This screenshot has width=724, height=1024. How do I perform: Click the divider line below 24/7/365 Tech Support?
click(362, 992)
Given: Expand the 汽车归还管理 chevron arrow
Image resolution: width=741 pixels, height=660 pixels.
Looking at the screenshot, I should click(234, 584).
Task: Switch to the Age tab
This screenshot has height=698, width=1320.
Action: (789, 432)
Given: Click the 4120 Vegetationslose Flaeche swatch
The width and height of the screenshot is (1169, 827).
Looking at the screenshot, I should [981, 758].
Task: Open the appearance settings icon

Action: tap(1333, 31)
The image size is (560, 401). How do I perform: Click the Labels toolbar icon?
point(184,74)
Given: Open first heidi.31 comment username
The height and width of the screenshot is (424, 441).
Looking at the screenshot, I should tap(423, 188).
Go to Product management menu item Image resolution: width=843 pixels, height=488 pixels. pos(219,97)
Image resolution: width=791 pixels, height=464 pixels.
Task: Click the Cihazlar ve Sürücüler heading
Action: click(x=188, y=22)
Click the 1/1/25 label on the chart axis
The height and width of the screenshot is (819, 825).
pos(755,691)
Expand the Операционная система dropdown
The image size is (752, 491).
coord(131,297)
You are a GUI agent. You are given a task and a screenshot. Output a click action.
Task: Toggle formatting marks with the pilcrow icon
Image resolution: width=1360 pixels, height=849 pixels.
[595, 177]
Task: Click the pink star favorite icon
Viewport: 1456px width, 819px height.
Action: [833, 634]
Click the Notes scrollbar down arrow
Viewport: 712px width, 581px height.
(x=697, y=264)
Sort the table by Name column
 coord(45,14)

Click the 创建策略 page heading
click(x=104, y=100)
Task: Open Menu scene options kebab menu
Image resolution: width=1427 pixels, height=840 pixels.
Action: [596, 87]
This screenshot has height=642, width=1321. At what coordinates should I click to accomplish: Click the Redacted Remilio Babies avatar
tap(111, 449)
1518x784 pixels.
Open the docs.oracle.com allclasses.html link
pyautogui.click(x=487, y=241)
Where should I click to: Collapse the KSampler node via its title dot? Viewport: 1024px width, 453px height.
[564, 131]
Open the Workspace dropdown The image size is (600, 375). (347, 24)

• [Work to be completed]: The reply should hold only the lines from the beginning of the listing above through the line with "Task: Switch to the Age tab", each one written exactly as it appears.

• [Task response]:
This screenshot has width=724, height=1024. How do I perform: Click the divider line below 24/7/365 Tech Support?
click(362, 992)
Given: Expand the 汽车归还管理 chevron arrow
Image resolution: width=741 pixels, height=660 pixels.
Looking at the screenshot, I should click(234, 584).
Task: Switch to the Age tab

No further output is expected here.